→ Records:
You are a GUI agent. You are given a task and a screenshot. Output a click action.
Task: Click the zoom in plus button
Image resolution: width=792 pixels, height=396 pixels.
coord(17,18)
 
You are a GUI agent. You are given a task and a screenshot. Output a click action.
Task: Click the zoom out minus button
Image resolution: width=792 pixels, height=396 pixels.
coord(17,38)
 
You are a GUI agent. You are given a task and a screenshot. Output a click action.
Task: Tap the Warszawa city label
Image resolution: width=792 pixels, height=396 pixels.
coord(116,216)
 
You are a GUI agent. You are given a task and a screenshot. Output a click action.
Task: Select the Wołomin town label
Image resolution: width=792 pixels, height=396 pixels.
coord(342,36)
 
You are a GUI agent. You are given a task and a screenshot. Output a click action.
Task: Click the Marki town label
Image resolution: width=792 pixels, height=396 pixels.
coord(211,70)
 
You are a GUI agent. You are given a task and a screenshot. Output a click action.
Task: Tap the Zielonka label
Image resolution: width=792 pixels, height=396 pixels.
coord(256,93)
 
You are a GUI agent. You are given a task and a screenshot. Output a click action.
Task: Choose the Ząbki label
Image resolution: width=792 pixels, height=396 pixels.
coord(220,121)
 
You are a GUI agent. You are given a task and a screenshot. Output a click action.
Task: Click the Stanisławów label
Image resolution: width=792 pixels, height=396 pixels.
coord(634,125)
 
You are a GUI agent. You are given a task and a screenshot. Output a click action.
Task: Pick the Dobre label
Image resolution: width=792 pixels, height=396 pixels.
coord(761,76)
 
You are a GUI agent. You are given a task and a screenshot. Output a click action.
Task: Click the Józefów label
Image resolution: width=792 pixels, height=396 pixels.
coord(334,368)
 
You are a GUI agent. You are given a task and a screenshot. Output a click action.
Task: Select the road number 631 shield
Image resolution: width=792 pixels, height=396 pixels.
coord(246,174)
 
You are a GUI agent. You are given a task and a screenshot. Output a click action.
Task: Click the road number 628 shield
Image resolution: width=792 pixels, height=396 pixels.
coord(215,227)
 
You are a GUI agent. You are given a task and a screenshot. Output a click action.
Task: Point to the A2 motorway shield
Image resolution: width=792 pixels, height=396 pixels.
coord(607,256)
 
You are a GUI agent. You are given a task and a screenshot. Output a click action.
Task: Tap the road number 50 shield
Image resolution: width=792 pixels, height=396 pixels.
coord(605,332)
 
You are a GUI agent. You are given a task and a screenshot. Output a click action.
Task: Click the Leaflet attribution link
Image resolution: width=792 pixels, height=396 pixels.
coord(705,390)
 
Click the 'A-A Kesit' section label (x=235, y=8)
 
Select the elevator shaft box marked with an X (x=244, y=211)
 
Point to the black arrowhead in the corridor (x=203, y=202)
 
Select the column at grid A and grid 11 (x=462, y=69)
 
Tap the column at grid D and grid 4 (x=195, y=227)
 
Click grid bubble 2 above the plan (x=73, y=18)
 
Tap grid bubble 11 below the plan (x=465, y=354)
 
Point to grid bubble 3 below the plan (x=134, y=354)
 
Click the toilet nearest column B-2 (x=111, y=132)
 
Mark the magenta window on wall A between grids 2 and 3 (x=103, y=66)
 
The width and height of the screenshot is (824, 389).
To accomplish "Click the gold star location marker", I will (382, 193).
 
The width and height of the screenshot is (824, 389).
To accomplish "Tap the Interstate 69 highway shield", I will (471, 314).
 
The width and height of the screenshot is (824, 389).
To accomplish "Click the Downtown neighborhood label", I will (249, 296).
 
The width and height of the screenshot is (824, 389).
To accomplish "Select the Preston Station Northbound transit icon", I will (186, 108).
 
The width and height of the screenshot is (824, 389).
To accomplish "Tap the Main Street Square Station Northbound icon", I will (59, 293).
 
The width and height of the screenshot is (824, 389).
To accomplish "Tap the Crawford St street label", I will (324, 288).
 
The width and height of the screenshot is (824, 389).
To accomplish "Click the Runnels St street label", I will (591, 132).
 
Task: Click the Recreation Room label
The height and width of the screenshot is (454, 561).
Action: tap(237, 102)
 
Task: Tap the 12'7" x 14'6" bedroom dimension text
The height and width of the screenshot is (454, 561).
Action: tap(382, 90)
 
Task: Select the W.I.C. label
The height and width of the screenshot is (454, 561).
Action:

→ What to work on: Find each line in the items above that contains the word "column", and copy every such line.

→ Response below:
Select the column at grid A and grid 11 (x=462, y=69)
Tap the column at grid D and grid 4 (x=195, y=227)
Click the toilet nearest column B-2 (x=111, y=132)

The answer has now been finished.